Hi, I am visiting the Digit forum after a long time. I will be buying a DSLR before diwali. After a lot of reading, I zoomed in the Nikon D5200. It will be my first DSLR and probably stay with me forever. So, my question is that is the 5200 good enough say for the next 10-20 years? How about reliability? Also, any other camera suggestions are welcome.... Thanks in advance.


----------



## raja manuel (Jul 28, 2013)

DSLR lenses are far more likely to be with you for 10-20 years than the body. Some people do continue to use old DSLRs and get excellent results from them, but I think it is too soon to evaluate DSLRs for a 20-year period, particularly in the entry-level models that made an appearance only during the turn of the century. Conventional wisdom says that the investment is only in the lenses and my experience doesn't disagree with it.


----------



## Rajdeep Banik (Jul 28, 2013)

Raja Manuel said:


> DSLR lenses are far more likely to be with you for 10-20 years than the body. Some people do continue to use old DSLRs and get excellent results from them, but I think it is too soon to evaluate DSLRs for a 20-year period, particularly in the entry-level models that made an appearance only during the turn of the century. Conventional wisdom says that the investment is only in the lenses and my experience doesn't disagree with it.


So, what do you suggest?


----------



## sujoyp (Jul 28, 2013)

before 15 years there was no digital cameras only roll camera...I can not say that after 10 years digital camera will exist or not.

I suggest getting a D7000 for long term..at least it will work for long time till its managed properly..

But Raja told u the actual truth...a lens of 1965 still works on this generation of nikon dslrs...soo lenses are much better investments..

another thing is dslr and lenses are prone to scratches, fungus, moisture etc...u have to keep them safe from these


----------



## Rajdeep Banik (Jul 28, 2013)

D7000 is out of budget! What I need to know is the reliability of DSLRs. In far future, will the camera work as it works today? I am asking this because in future I will be spending on lenses rather than on another body. Many people here are using DSLRs for a long time, does any of them shows any technical problem in a few years? Like shutter problem or sensor going bad?


----------



## sujoyp (Jul 28, 2013)

my fathers SLR which was bought in 1993 got fungus lately around in 2004-5 ...it still works but we cant find camera rolls and developers anymore

similarly my D3100 is 2.5 years old and works perfectly ... problem is that technology keeps on changing

A DSLR body cost far less then a lens.

just see how a D7000 which cost 57k last year is 42k now ...soo body price keeps on falling...but all the lenses cost nearly same for last 5 years..


----------



## nac (Jul 29, 2013)

I don't think electronic products would last that long.

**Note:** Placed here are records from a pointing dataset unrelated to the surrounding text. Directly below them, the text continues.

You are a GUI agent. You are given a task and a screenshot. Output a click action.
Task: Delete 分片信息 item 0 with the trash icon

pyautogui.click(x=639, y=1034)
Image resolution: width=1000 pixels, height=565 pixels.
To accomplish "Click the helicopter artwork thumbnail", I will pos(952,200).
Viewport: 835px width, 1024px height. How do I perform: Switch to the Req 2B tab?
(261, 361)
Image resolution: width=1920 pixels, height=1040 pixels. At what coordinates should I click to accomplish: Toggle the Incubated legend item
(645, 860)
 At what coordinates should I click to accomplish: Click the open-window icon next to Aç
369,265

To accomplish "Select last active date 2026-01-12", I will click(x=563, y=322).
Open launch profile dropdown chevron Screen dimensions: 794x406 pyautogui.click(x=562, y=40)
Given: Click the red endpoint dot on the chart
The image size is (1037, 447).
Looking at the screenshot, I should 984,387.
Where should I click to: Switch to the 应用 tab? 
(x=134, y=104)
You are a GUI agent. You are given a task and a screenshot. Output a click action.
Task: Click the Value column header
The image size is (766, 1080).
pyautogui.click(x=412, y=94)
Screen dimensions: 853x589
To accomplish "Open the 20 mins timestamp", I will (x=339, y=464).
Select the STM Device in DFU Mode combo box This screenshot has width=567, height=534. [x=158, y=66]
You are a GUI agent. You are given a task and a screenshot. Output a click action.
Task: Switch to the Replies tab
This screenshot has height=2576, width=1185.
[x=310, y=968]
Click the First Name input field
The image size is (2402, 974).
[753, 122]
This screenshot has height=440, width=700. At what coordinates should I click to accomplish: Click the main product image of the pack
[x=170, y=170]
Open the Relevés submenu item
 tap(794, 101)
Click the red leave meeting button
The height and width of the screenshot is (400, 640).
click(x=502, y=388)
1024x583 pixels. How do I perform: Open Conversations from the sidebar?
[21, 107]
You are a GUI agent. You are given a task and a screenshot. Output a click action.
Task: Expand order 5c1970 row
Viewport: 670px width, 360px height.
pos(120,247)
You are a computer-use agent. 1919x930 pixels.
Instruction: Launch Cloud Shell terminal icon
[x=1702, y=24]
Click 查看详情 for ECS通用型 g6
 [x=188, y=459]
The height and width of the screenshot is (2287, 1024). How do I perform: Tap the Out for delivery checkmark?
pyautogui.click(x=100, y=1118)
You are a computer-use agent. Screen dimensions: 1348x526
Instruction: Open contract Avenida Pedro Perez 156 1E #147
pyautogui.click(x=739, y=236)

It can give some trouble even when using less and it can work as good as a new one even after a heavy use. It just 'electronics' (Its just my view)

So... what's your budget.


----------



## Rajdeep Banik (Jul 30, 2013)

sujoyp said:


> just see how a D7000 which cost 57k last year is 42k now ....


D7000 @ 42K? In flipkart the cost of D7000 shows @ 48K (body only). My budget is around 40K, if I get D7000 for 42, I will go for it. BTW, which one is better? D5200 or D7000? D5200 has some cool features like 'selective colour' & 'remote control using an android phone'.


----------



## sujoyp (Jul 30, 2013)

@rajdeep ...when selecting a DSLR avoid cool features....they are just software gimmiks for newbies...DSLR is ment to be used with manual features...which u will be doing after 3-4 months ..and may forget all other gimmiks 

D7000 is on a semi pro segment which have better viewfinder, better body, inbody motor and dual dials ....these are much better things to consider.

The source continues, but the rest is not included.